Bilan

Le franc fort: un bien et un mal, selon Michael Pieper

Le franc fort a forcé les entreprises à accroître leur performance mais pour les grandes entreprises industrielles, la pression demeure trop forte, estime Michael Pieper.

"Nous y avons été forcés, cela coûtait trop cher en Suisse", a déclaré M. Pieper.

Crédits: Keystone

La vigueur du franc s'apparente aussi à une cure de fitness pour les entreprises, estime l'industriel Michael Pieper.
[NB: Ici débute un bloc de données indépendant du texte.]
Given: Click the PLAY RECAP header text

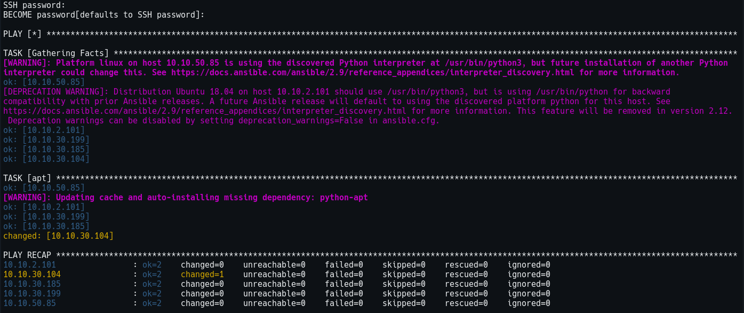Looking at the screenshot, I should [27, 255].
L'investisseur, qui contrôle notamment le fabricant argovien d'équipements de cuisines Franke, note cependant que nombre de firmes ont dû renoncer à leurs fournisseurs suisses.

"Nous y avons été forcés, cela coûtait trop cher en Suisse", a déclaré M. Pieper à l'hebdomadaire Schweiz am Wochenende. Selon le propriétaire de la société de participations Artemis qui détient, outre Franke, le spécialiste bernois du formage et du découpage Feintool, le franc demeure encore fortement surévalué au regard de l'euro, la devise européenne devant dans l'idéal se négocier entre 1,20 et 1,30 franc.

Cette pression a dans le même temps aussi forcé les entreprises à accroître leur performance. "Nous avons subi une pression extrême pour nous améliorer. Nous avons dû agir dans l'urgence", explique M. Pieper. Mais pour les grandes entreprises industrielles, la pression demeure trop forte.

Pour mémoire, Michael Pieper a cédé la direction opérationnelle de Franke à fin 2012. L'industriel détient aussi d'importantes participations notamment dans Rieter, Autonoeum, Forbo et Adval Tech.